Je vous en pose des questions, moi ?!

La phrase est jetée ainsi en pâture à mes lecteurs. Et oui, est-ce qu’on en pose des questions, nous, des bonnes questions je veux dire, pas l’heure qu’il est ou bien si le poisson est frais dans un restaurant ? D’ailleurs, c’est un art consommé du langage de demander des choses qui n’ont pas de sens car généralement on obtient la réponse rassurante et systématiquement attendue dans ces instants où le moment agréable devient idiot : Le serveur répond « Il est du jour monsieur », la fiancée « Oui je suis content d’être avec toi » d’une hypocrisie crasse et même, suprême affront le « Oui » du mariage… Je m’égare. Revenons en donc à la question fondamentale de savoir si nous avons ou non le cran de demander le fondamental à notre cible ou si nous sommes trop trouillards pour aller au bout de nos convictions.
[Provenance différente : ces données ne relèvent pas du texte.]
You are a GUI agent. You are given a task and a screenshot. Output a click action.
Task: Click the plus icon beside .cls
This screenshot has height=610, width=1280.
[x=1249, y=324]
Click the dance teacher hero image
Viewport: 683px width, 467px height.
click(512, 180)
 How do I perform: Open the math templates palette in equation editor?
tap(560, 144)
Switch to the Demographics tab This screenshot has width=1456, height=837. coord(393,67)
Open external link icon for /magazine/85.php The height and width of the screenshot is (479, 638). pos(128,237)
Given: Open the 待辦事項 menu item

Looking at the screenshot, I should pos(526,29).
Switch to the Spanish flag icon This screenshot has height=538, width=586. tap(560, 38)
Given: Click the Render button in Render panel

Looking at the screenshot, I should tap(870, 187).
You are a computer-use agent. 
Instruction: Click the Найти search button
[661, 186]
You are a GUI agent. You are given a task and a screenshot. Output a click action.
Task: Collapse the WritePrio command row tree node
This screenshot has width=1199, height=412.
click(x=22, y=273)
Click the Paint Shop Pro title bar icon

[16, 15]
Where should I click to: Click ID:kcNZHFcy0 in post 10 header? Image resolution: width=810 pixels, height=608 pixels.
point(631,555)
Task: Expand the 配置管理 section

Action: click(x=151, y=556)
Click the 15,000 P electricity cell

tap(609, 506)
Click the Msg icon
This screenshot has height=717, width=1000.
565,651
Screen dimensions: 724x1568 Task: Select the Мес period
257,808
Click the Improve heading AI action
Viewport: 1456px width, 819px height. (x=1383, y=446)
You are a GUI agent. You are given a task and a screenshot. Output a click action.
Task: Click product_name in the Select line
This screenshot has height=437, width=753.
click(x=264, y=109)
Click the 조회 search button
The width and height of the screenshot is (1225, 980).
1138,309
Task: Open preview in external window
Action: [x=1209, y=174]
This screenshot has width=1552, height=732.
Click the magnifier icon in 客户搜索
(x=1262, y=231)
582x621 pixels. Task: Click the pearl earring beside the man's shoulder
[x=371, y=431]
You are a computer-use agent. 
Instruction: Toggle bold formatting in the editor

L’art du journaliste est d’interroger sans brusquer ni offusquer son interlocuteur. Diplomate et fin négociant à la Ribben… non pardon, il se doit d’aborder les sujets dangereux sans pour autant placer un champ de mines entre l’interviewé et la réponse. Par exemple, si l’on parle de torture dans le cadre d’opérations militaires on ne dira pas à l’intéressé « Pouvez-vous nier l’existence de ces actes odieux à la vue de ces clichés ? », c’est du ressort de la justice de le faire, mais plutôt « Nous avons pu obtenir ces clichés, vous semblent-ils crédibles ? ». Ménager une porte de sortie est aussi difficile que d’entrer en matière, et ce n’est ni un journaliste ni un tankiste revenant du front qui vous dira le contraire.
Population vivant sur le fil du rasoir, le journaliste devra donc composer une partition subtile au moment clé de sorte à ne tirer que les informations et les faits en les noyant dans l’eau trouble du banal plutôt que d’agresser à l’acide et ainsi brûler ses chances de faire un papier digne de ce nom. Ceci dit, il existe également toute une population de gratte-papiers experts dans l’art de ne rien dire à coup de questionnaires pratiques, anodins et surtout faciles à mettre en page. La palme revient généralement aux commentateurs spécialisés, ceux qui font et sont supposés défaire les carrières des artistes, sportifs ou politiciens. Rares sont ceux qui entrent dans le vif du sujet et se feront un malin plaisir de parler de leurs frasques vestimentaires à la place de la dernière condamnation pour usage et détention de stupéfiants du guitariste assis en face de lui. L’époque est à la modération, pas à l’écorché vif.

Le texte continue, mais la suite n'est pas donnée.